- [Problem] A word-for-word transcript of every entry is required.

Records from a collection
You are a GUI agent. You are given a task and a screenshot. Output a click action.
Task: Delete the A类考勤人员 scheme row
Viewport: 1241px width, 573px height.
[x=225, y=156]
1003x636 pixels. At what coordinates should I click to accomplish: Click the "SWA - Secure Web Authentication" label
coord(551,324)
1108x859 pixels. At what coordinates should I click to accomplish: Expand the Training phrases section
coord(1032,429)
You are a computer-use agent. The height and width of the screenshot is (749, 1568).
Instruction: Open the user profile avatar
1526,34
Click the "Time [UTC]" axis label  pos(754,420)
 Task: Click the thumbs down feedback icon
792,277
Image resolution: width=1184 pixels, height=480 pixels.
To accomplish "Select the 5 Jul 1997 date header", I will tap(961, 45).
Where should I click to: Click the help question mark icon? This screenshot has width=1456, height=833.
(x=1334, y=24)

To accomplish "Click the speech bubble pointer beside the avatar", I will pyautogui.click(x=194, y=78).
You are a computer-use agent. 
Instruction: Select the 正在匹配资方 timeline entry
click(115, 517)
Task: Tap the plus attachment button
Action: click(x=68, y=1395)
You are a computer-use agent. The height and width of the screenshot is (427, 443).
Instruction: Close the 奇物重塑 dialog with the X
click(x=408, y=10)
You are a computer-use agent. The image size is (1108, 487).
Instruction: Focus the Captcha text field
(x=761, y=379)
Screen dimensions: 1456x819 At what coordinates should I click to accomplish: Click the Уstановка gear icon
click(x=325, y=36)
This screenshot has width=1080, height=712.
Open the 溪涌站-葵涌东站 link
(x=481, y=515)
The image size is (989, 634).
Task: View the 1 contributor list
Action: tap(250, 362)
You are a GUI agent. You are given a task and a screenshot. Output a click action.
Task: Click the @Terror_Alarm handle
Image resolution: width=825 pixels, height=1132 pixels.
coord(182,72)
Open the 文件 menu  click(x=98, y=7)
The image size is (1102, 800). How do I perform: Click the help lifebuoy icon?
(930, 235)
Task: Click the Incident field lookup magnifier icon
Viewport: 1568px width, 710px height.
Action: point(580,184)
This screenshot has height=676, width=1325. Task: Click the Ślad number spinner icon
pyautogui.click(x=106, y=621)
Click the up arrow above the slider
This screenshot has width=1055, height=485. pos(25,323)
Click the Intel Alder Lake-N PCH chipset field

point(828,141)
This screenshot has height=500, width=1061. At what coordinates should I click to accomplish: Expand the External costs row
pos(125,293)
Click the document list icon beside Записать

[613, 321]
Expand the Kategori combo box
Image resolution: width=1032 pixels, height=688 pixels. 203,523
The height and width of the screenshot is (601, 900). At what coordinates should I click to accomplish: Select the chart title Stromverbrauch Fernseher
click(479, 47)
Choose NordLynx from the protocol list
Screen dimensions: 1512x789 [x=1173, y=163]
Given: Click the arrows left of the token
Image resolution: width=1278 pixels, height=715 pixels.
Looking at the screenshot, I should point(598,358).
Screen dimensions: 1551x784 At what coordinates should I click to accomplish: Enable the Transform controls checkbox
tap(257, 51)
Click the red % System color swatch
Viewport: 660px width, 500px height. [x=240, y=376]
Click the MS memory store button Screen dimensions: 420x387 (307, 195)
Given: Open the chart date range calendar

- [Response to this task]
You are a GUI agent. You are given a task and a screenshot. Output a click action.
Task: Delete the A类考勤人员 scheme row
Viewport: 1241px width, 573px height.
[x=225, y=156]
1003x636 pixels. At what coordinates should I click to accomplish: Click the "SWA - Secure Web Authentication" label
coord(551,324)
1108x859 pixels. At what coordinates should I click to accomplish: Expand the Training phrases section
coord(1032,429)
You are a computer-use agent. The height and width of the screenshot is (749, 1568).
Instruction: Open the user profile avatar
1526,34
Click the "Time [UTC]" axis label  pos(754,420)
 Task: Click the thumbs down feedback icon
792,277
Image resolution: width=1184 pixels, height=480 pixels.
To accomplish "Select the 5 Jul 1997 date header", I will tap(961, 45).
Where should I click to: Click the help question mark icon? This screenshot has width=1456, height=833.
(x=1334, y=24)

To accomplish "Click the speech bubble pointer beside the avatar", I will pyautogui.click(x=194, y=78).
You are a computer-use agent. 
Instruction: Select the 正在匹配资方 timeline entry
click(115, 517)
Task: Tap the plus attachment button
Action: click(x=68, y=1395)
You are a computer-use agent. The height and width of the screenshot is (427, 443).
Instruction: Close the 奇物重塑 dialog with the X
click(x=408, y=10)
You are a computer-use agent. The image size is (1108, 487).
Instruction: Focus the Captcha text field
(x=761, y=379)
Screen dimensions: 1456x819 At what coordinates should I click to accomplish: Click the Уstановка gear icon
click(x=325, y=36)
This screenshot has width=1080, height=712.
Open the 溪涌站-葵涌东站 link
(x=481, y=515)
The image size is (989, 634).
Task: View the 1 contributor list
Action: tap(250, 362)
You are a GUI agent. You are given a task and a screenshot. Output a click action.
Task: Click the @Terror_Alarm handle
Image resolution: width=825 pixels, height=1132 pixels.
coord(182,72)
Open the 文件 menu  click(x=98, y=7)
The image size is (1102, 800). How do I perform: Click the help lifebuoy icon?
(930, 235)
Task: Click the Incident field lookup magnifier icon
Viewport: 1568px width, 710px height.
Action: point(580,184)
This screenshot has height=676, width=1325. Task: Click the Ślad number spinner icon
pyautogui.click(x=106, y=621)
Click the up arrow above the slider
This screenshot has width=1055, height=485. pos(25,323)
Click the Intel Alder Lake-N PCH chipset field

point(828,141)
This screenshot has height=500, width=1061. At what coordinates should I click to accomplish: Expand the External costs row
pos(125,293)
Click the document list icon beside Записать

[613, 321]
Expand the Kategori combo box
Image resolution: width=1032 pixels, height=688 pixels. 203,523
The height and width of the screenshot is (601, 900). At what coordinates should I click to accomplish: Select the chart title Stromverbrauch Fernseher
click(479, 47)
Choose NordLynx from the protocol list
Screen dimensions: 1512x789 [x=1173, y=163]
Given: Click the arrows left of the token
Image resolution: width=1278 pixels, height=715 pixels.
Looking at the screenshot, I should point(598,358).
Screen dimensions: 1551x784 At what coordinates should I click to accomplish: Enable the Transform controls checkbox
tap(257, 51)
Click the red % System color swatch
Viewport: 660px width, 500px height. [x=240, y=376]
Click the MS memory store button Screen dimensions: 420x387 (307, 195)
Given: Open the chart date range calendar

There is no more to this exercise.